介護業界
先日、機会があって介護の仕事の見学に行ったきた。
おいらは20代の頃から介護の仕事に興味があって話を聞きに行ったりはしてきたものの、
飛び込む勇気はなかった・・・・。
それは今までの経歴やスキルを白紙にする怖さや、今の生活を崩したくないという思いもあった。
しかし今回、実務の見学ができると機会があったので、平日に時間をとって参加してみた。
見学したのは訪問入浴サービスというもの。
利用者宅に浴槽を持ち込み、一日6件~9件訪問する業務だ。
ヘルパー・看護師・ドライバー(オペレーター)三人一組で行う。
利用者の8割は、立つことは勿論、話すこともできない方だ。
まずヘルパーと湯船の準備等行い、その間看護師は体調チェックや洋服を脱がせ、オムツ処理(排泄物処理)
など行う。
準備が整ったらそのまま浴槽まで抱きかかえ浴槽の中で体を洗う。
勿論、素手でオシモの洗い等も行う。
約一件につき40分が目安だった。
利用者の方は意識がないのに、嬉しそうな顔をしているのに感動した。
一緒に同行してくれたオペレーターは未だ24歳のアルバイトの男の子で、しかも茶髪ロンゲ風な今時の青年だったのに、凄く丁寧に利用者に対応していて、人からみたら汚い・臭い仕事であったとしても、
笑顔絶やさず汗だくになり仕事をしていた。
最後、一緒になって利用者の足を湯船で指でこすってみた。
すごいアカがでてきた。でもそれに対して、「なんかいっぱいでてくると綺麗になってる感があって楽しいですよね」・・と笑顔で帰りの車の中で話していた。
書きたいことはいっぱいあるけど、今回の経験から、自分は情けないと思った・・・。
介護の業界で資格など多く取り、活躍してみたいと思っていた自分が偽善に感じた。
でもそれとともに、自分も不自由な人達になにか介護がしてあげたいという気持ちも高まった。
なにも関係の結びつかない会社員をやってきた自分が、この業界に飛び込む勇気があるのか・・。
実務も、勿論何も資格のない状態で、この状況から転職を考えるのは無謀なのかもしれない。

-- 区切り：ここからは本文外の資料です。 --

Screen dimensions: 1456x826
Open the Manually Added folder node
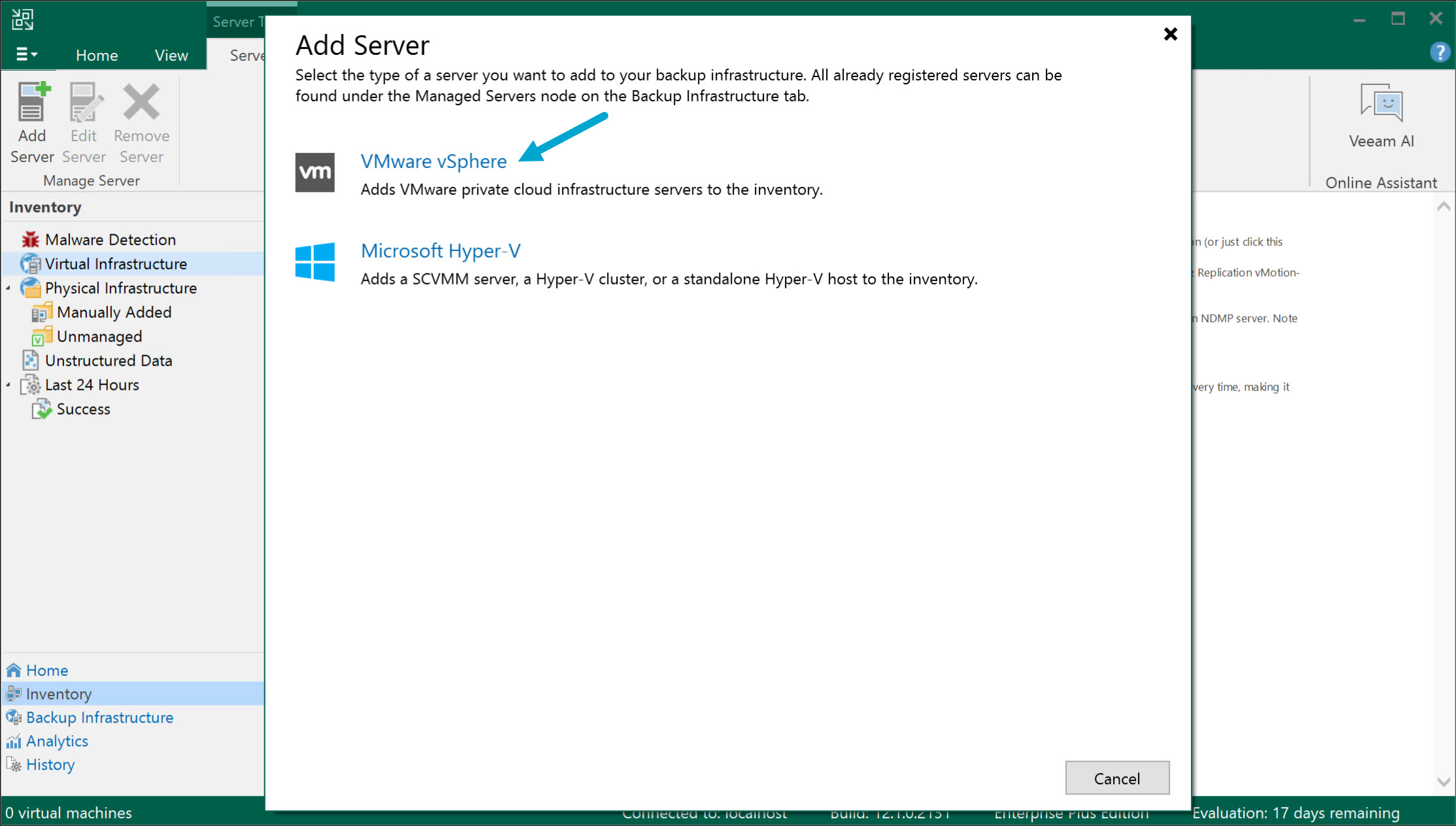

20代だったら理解できるものの、家族を支えなきゃいけない立場で、
大幅に給与も下がるし、経済的には苦しくなるかもしれない・・・。
きっと嫁も良くは思わないだろう・・・・・。
しかし、今回目を輝かせ、利用者に最高のサービス(介護)を供給したいというチームワークを実際に目にして、
とても素敵な仕事だと感じた。
改めてこの業界の看護・介護に就く方々を尊敬した。
きっとこの人たちは、お金の為・出世の為・自分の為という世界ではなく、
人の為に頑張れる世界なんだとも痛感した。
本当に良い経験をさせてもらった。
このまま今までの経験やスキルなど活かせる場所で働くのか、
新しい世界に飛び込んでやってみたいのか・・・・・。
未だ結論がでない・・・。
どちらにしても、なにをするにしても縁なんだと思う。
だから結論でなくても、今回の経験はなにをするにしても活きていくと思う。
また国に対してもっと介護業界の発展や、働く人たちへの対応・待遇も考えてもらい
これからも高齢化社会対策に向けて、もっと現場を考えた発想を持ってほしいと感じた。